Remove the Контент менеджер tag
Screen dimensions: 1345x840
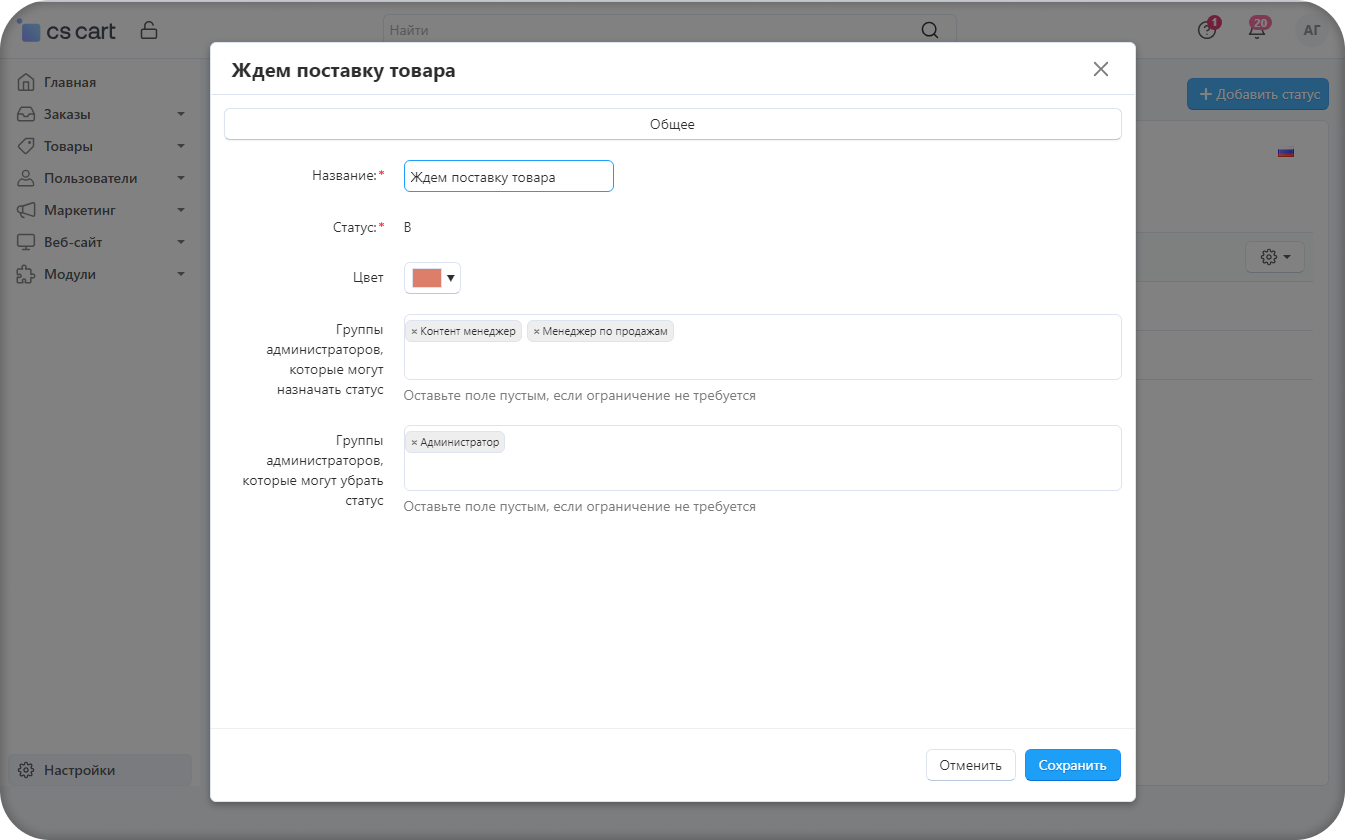[x=414, y=332]
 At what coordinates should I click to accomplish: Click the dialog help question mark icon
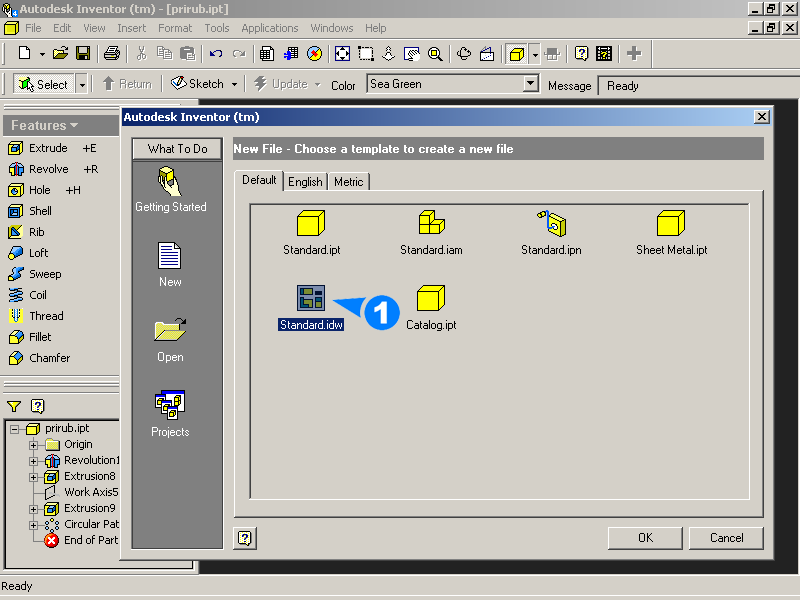pyautogui.click(x=245, y=538)
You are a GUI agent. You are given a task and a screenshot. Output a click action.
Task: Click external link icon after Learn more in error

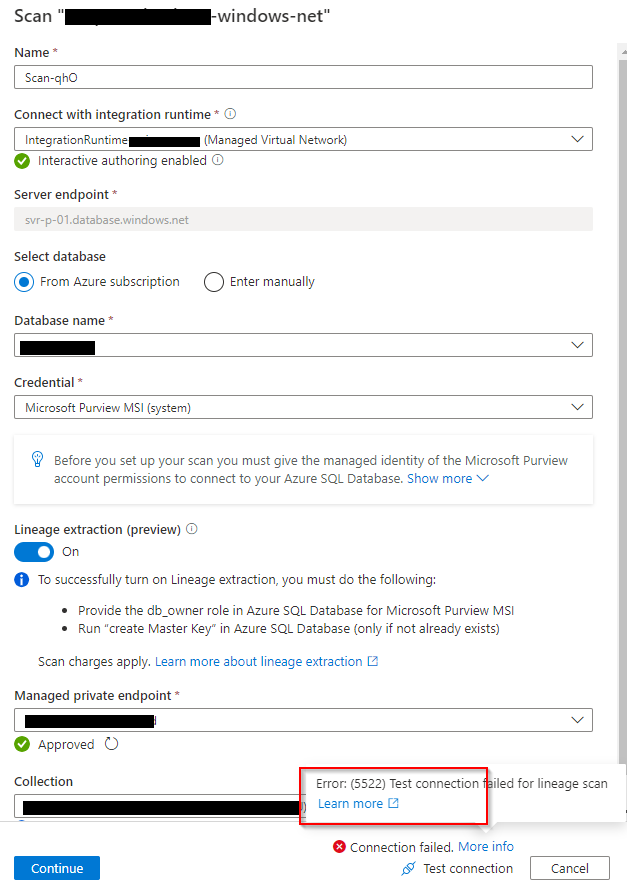393,804
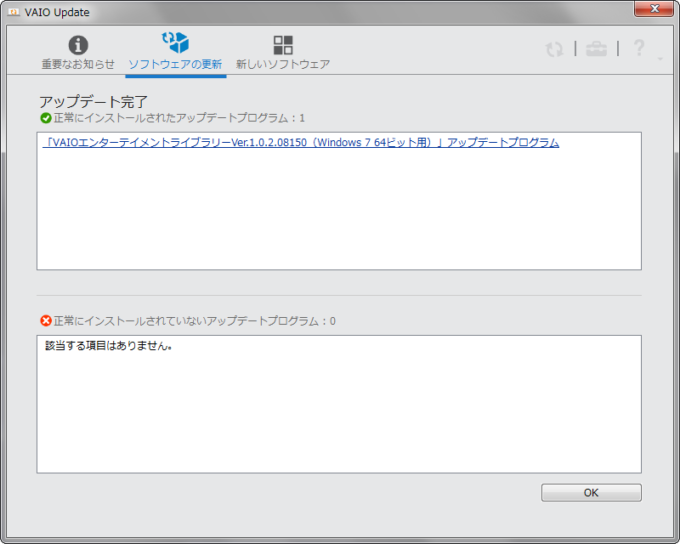Switch to the 重要なお知らせ tab label
Viewport: 680px width, 544px height.
(x=77, y=64)
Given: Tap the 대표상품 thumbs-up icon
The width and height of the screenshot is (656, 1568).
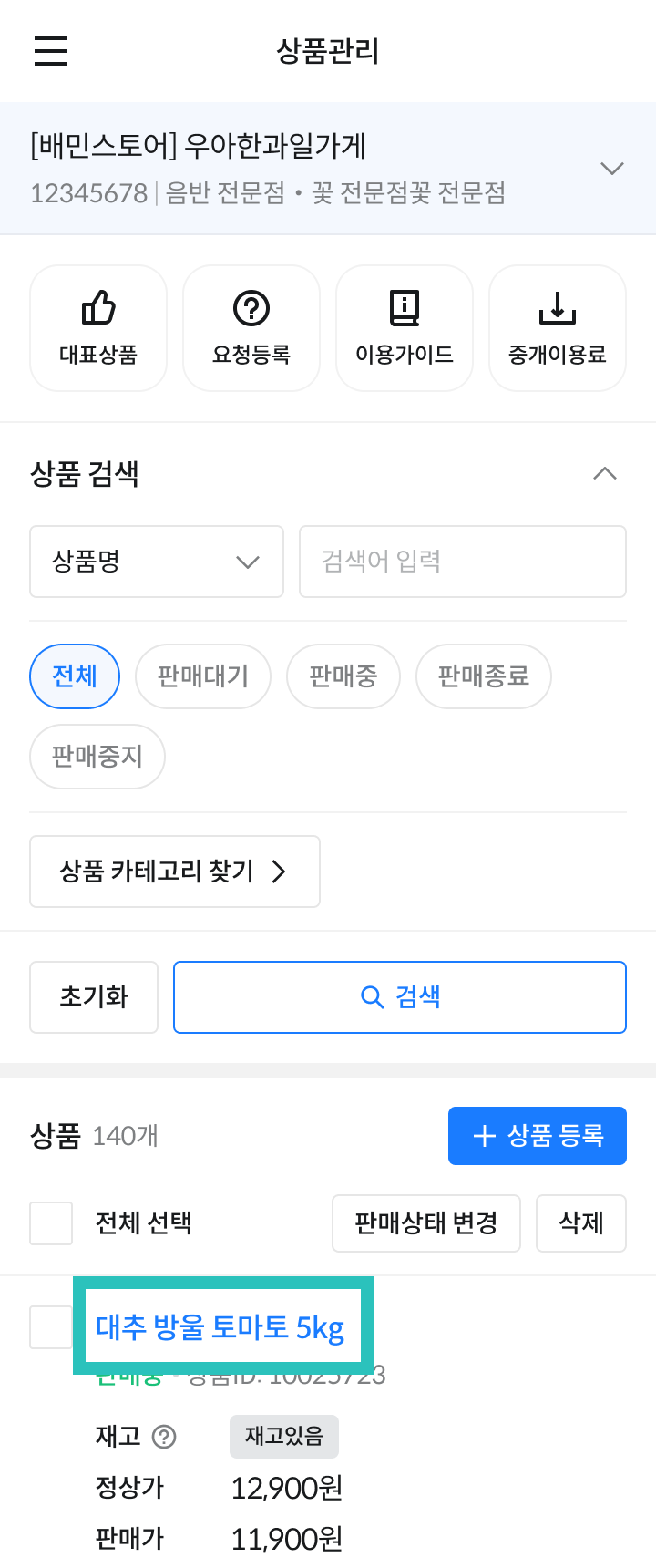Looking at the screenshot, I should coord(98,308).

◆ ◆ ◆ ◆ ◆

◆ **Exercise directions**
Give back the whole listing exactly as it stands. No pictures belong in the copy.

◆ **Written reply**
Remove the Контент менеджер tag
Screen dimensions: 1345x840
[x=414, y=332]
 At what coordinates should I click to accomplish: Click the dialog help question mark icon
pyautogui.click(x=245, y=538)
You are a GUI agent. You are given a task and a screenshot. Output a click action.
Task: Click external link icon after Learn more in error

393,804
Switch to the 重要なお知らせ tab label
Viewport: 680px width, 544px height.
(x=77, y=64)
Given: Tap the 대표상품 thumbs-up icon
The width and height of the screenshot is (656, 1568).
Looking at the screenshot, I should coord(98,308).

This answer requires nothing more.